If you are saying you are doing this in PS, then you have to write that yourself.
Or, just use windows explorer, after setting advanced preference to search file content, then do a search and leverage preview mode, using the view menu, or pin that item to the explorer quick launch bar for easy access. This will give you a resizable split pane to the right of your file explorer list. Click a file name and it will show you the entire file contents, depending on how the file formatted.
Demo'd here:
https://www.youtube.com/watch?v=PSSDzrra21g
Update based on OP response
Alight, but what you are asking about is not something out of the box.
You have to write this yourself as I stated earlier.
Windows explorer can search virtually any file content, as long as you set it to, but it will not show you a preview without preview mode, and preview is just a tool to open the file, using the files default app.
You are asking to do a search, and land on that spot in a file based on a keyword. Again, not something out of the box on Window in any way.
So, it's a write from scratch effort. We'll help with code you've written, but not write it from scratch for you. Well, sometimes it happens, if someone is feeling really generous. However, that is what consultants are for.
Your code must find the file, keyword, open the file using the file app engine, then you have to navigate via that file object model to use the keyword to search it once opened and land on the keyword location.
This is not a off the cuff thing. It requires knowledge of each step intimately, and calling into the parent app to show it. So, it's not an off the cuff thing.
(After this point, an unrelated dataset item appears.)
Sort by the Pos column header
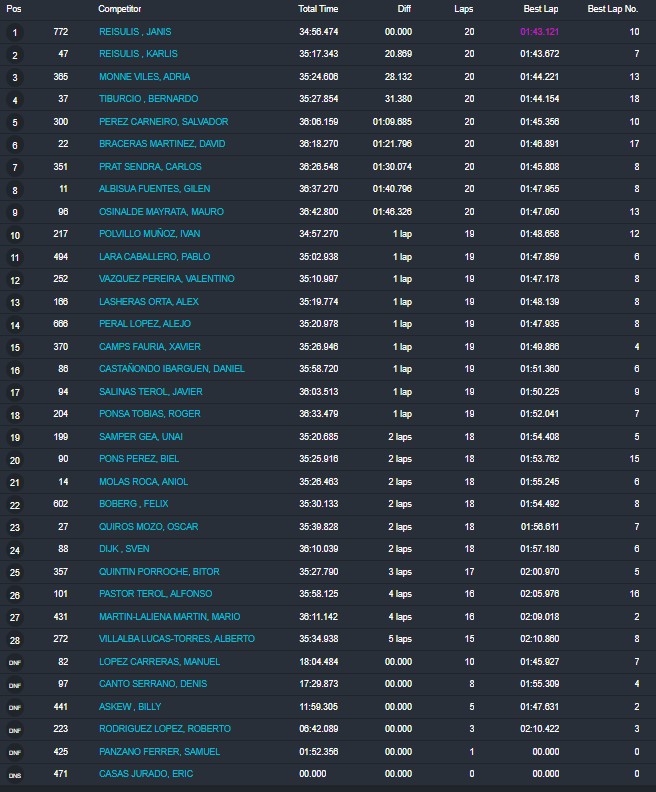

There are samples around the web on how to do this for different file types. Example:
https://social.technet.microsoft.com/wiki/contents/articles/29851.powershell-trick-search-highlight-text-in-ms-word.aspx
$objWord = New-Object -ComObject word.application
$objWord.Visible = $True
$objDoc = $objWord.Documents.Open("C:\temp\test.docx")
$FindText = "document"
foreach ($docrange in $objDoc.Words)
{
if ($docrange.Text.Trim() -eq $FindText)
{
$docrange.highlightColorIndex = [Microsoft.Office.Interop.Word.WdColorIndex]::wdYellow
}
}
Now, that is just for Word. If you have Excel, PowerPoint, Visio, PDF (this requires an addon), text (this is easiest), etc., they each have their own object model you have to know and use.